III. La Preparación del Lienzo
Horas antes de la llegada de Ayala. Mercado de Sonora. 03:00 AM
La lluvia no era agua; era un líquido amniótico sucio, pesado y viscoso que bajaba del cielo negro para bautizar la inmundicia de la Merced. Eran las tres de la mañana. La hora en que la realidad se adelgaza y las membranas entre los mundos se vuelven permeables. El Pasillo 8 del Mercado de Sonora no dormía, se metabolizaba.
En la oscuridad, el silencio era una mentira piadosa. El aire estaba lleno de una respiración pesada, húmeda y rítmica: era el gorgoteo de las cañerías viejas bajo el suelo, peristaltismo de hierro oxidado, digiriendo la sangre de gallina, la cera derretida y la grasa rancia de los rituales del día anterior como un intestino gigantesco y hambriento. Debajo del concreto fracturado, el Sastre podía sentir el lodo antiguo del lago de Texcoco pulsando. La ciudad moderna era solo una costra, un tejido cicatrizal mal curado; la verdad era el fango que esperaba abajo, paciente, húmedo, eterno.
El Sastre se movía a través de este vientre arquitectónico no como un intruso, sino como un enzima.

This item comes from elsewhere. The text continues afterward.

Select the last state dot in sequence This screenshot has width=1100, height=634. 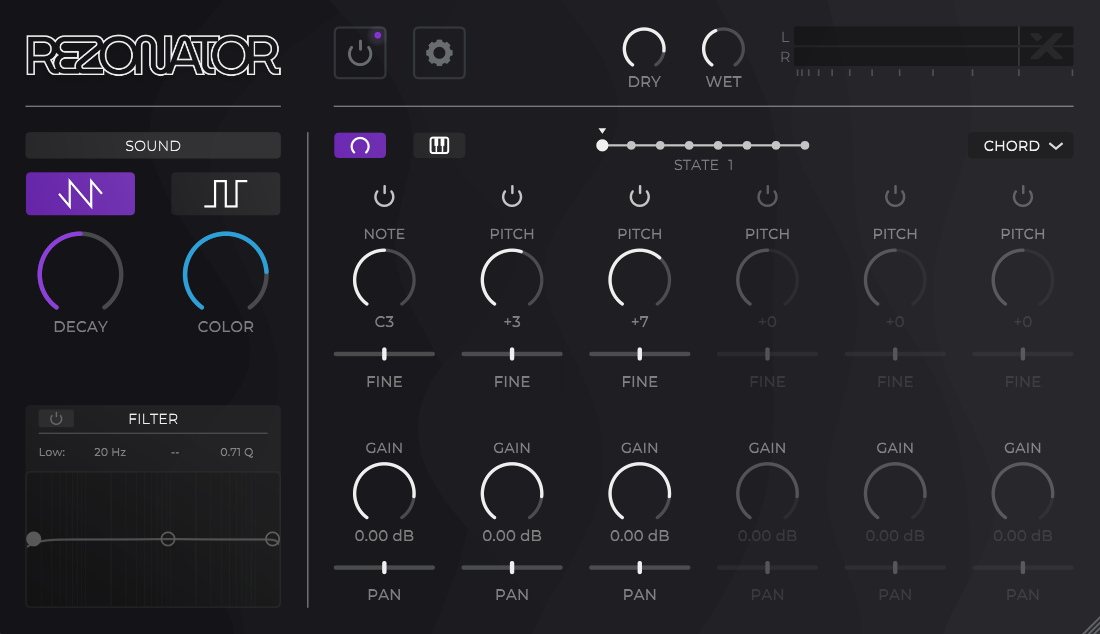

Un agente de cambio catalítico diseñado para descomponer la materia. Él no estaba allí. Su identidad civil —el nombre irrelevante que usaba para pagar la luz o saludar a los vecinos en la superficie— había sido extirpada quirúrgicamente al cruzar el umbral del mercado. Ahora era solo Manos. Manos enfundadas en látex quirúrgico color azul celeste, un color obscenamente aséptico que brillaba bajo el parpadeo estroboscópico de una lámpara de mercurio agonizante, creando destellos de santidad clínica.

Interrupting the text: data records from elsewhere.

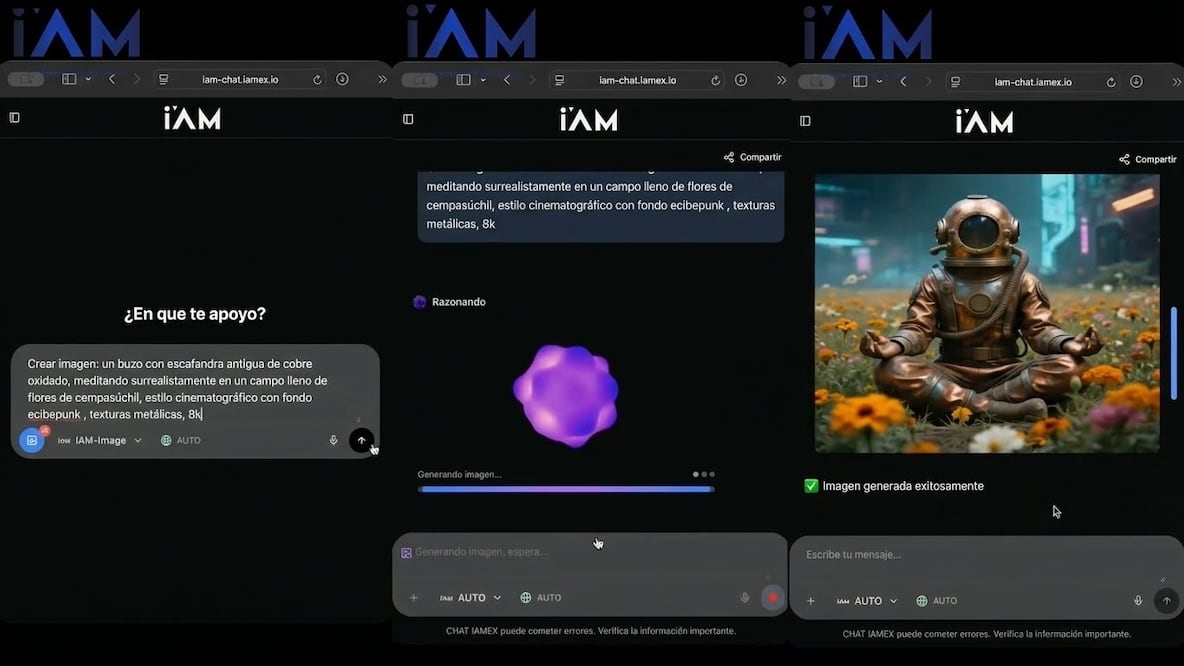Expand AUTO model dropdown under 'Escribe tu mensaje...'
This screenshot has width=1184, height=666.
point(867,601)
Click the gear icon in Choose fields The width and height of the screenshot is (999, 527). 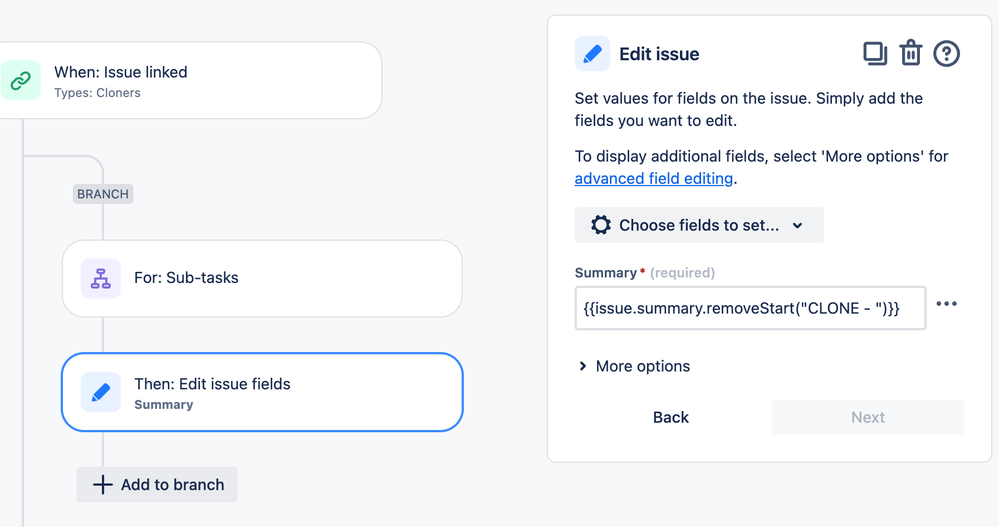[600, 225]
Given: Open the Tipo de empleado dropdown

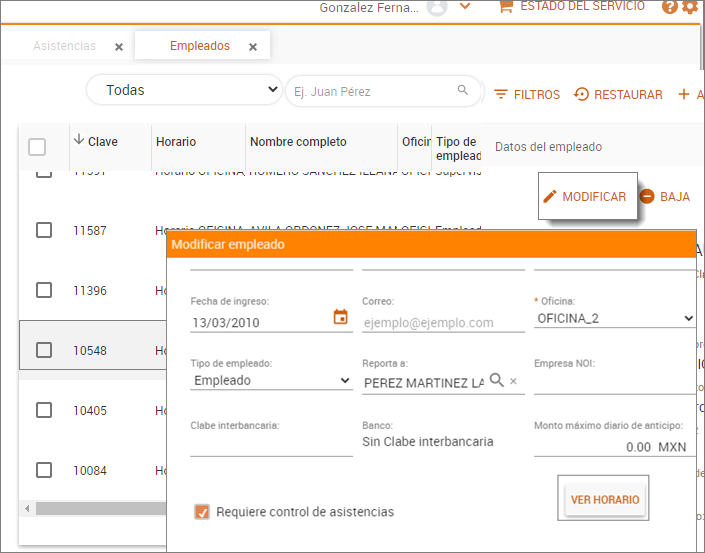Looking at the screenshot, I should pos(271,381).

"El Padrino" dormitaba en un catre plegable de lona tensa detrás de su puesto de veladoras. Roncaba con la boca abierta, una cueva oscura y húmeda que apestaba a ron barato fermentado, a caries avanzadas y a mentiras espirituales. Era un charlatán. Un parásito en el sistema. Un hombre que vendía Teyolía —energía vital sagrada— rebajada con agua de caño. El Sastre lo observó desde la sombra proyectada por una torre de jaulas de gorriones dormidos.

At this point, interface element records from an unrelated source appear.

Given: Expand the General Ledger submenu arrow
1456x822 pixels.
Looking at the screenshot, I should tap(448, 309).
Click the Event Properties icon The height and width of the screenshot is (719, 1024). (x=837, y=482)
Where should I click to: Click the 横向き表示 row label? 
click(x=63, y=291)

Su mente comenzó la divagación fragmentada, el rezo interno donde la medicina forense y el mito cosmogónico colisionaban: (La víctima es geografía. El esternón es la Calzada de Tlalpan, una carretera de hueso. Las costillas son los cerros que rodean el Valle, conteniendo la respiración. Si rompes la presa de la piel, el lago vuelve. Si abres la carne, el Dios respira a través de la herida. Somos bolsas de agua roja y electrolitos esperando ser derramadas sobre la piedra seca para nutrir al Sol.) Era el Nodo Este. El pilar de la fe corrupta que debía ser rectificado.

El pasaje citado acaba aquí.